| Problem to solve |
Below are the entries; set down each of them exactly.
:: The data
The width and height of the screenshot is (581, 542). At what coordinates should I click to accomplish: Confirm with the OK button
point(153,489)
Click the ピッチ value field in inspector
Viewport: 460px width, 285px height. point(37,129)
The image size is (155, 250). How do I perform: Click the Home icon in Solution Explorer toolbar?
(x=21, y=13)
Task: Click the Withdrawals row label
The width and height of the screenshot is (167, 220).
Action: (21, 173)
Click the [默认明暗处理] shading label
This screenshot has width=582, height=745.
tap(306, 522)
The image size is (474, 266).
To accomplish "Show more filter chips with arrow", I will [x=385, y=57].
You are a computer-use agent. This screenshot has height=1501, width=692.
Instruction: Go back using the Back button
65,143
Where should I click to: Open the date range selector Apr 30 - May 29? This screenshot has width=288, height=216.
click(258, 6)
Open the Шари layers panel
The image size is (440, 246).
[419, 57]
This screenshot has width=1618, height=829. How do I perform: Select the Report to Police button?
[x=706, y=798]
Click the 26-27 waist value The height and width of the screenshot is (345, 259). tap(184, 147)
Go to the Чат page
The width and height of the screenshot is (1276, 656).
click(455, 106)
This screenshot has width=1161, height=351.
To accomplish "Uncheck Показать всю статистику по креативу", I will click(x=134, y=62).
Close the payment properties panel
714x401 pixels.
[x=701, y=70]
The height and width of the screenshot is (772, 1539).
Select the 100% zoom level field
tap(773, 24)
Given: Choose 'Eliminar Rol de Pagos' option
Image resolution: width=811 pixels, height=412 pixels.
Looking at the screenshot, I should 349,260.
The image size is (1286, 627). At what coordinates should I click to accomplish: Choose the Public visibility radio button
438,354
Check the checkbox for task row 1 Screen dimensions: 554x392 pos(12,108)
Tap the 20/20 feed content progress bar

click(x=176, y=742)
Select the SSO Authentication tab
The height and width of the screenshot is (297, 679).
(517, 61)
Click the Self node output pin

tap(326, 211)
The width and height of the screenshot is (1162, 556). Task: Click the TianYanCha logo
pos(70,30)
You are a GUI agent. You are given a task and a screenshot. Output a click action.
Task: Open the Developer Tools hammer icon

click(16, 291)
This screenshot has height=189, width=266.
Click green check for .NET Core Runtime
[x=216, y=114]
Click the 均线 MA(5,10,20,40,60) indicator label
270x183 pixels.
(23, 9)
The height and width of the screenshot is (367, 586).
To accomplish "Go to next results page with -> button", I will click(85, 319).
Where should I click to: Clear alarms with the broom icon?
::::
| Task answer |
The width and height of the screenshot is (581, 542). At what coordinates should I click to accomplish: Confirm with the OK button
point(153,489)
Click the ピッチ value field in inspector
Viewport: 460px width, 285px height. point(37,129)
The image size is (155, 250). How do I perform: Click the Home icon in Solution Explorer toolbar?
(x=21, y=13)
Task: Click the Withdrawals row label
The width and height of the screenshot is (167, 220).
Action: (21, 173)
Click the [默认明暗处理] shading label
This screenshot has width=582, height=745.
tap(306, 522)
The image size is (474, 266).
To accomplish "Show more filter chips with arrow", I will [x=385, y=57].
You are a computer-use agent. This screenshot has height=1501, width=692.
Instruction: Go back using the Back button
65,143
Where should I click to: Open the date range selector Apr 30 - May 29? This screenshot has width=288, height=216.
click(258, 6)
Open the Шари layers panel
The image size is (440, 246).
[419, 57]
This screenshot has width=1618, height=829. How do I perform: Select the Report to Police button?
[x=706, y=798]
Click the 26-27 waist value The height and width of the screenshot is (345, 259). tap(184, 147)
Go to the Чат page
The width and height of the screenshot is (1276, 656).
click(455, 106)
This screenshot has width=1161, height=351.
To accomplish "Uncheck Показать всю статистику по креативу", I will click(x=134, y=62).
Close the payment properties panel
714x401 pixels.
[x=701, y=70]
The height and width of the screenshot is (772, 1539).
Select the 100% zoom level field
tap(773, 24)
Given: Choose 'Eliminar Rol de Pagos' option
Image resolution: width=811 pixels, height=412 pixels.
Looking at the screenshot, I should 349,260.
The image size is (1286, 627). At what coordinates should I click to accomplish: Choose the Public visibility radio button
438,354
Check the checkbox for task row 1 Screen dimensions: 554x392 pos(12,108)
Tap the 20/20 feed content progress bar

click(x=176, y=742)
Select the SSO Authentication tab
The height and width of the screenshot is (297, 679).
(517, 61)
Click the Self node output pin

tap(326, 211)
The width and height of the screenshot is (1162, 556). Task: Click the TianYanCha logo
pos(70,30)
You are a GUI agent. You are given a task and a screenshot. Output a click action.
Task: Open the Developer Tools hammer icon

click(16, 291)
This screenshot has height=189, width=266.
Click green check for .NET Core Runtime
[x=216, y=114]
Click the 均线 MA(5,10,20,40,60) indicator label
270x183 pixels.
(23, 9)
The height and width of the screenshot is (367, 586).
To accomplish "Go to next results page with -> button", I will click(85, 319).
Where should I click to: Clear alarms with the broom icon?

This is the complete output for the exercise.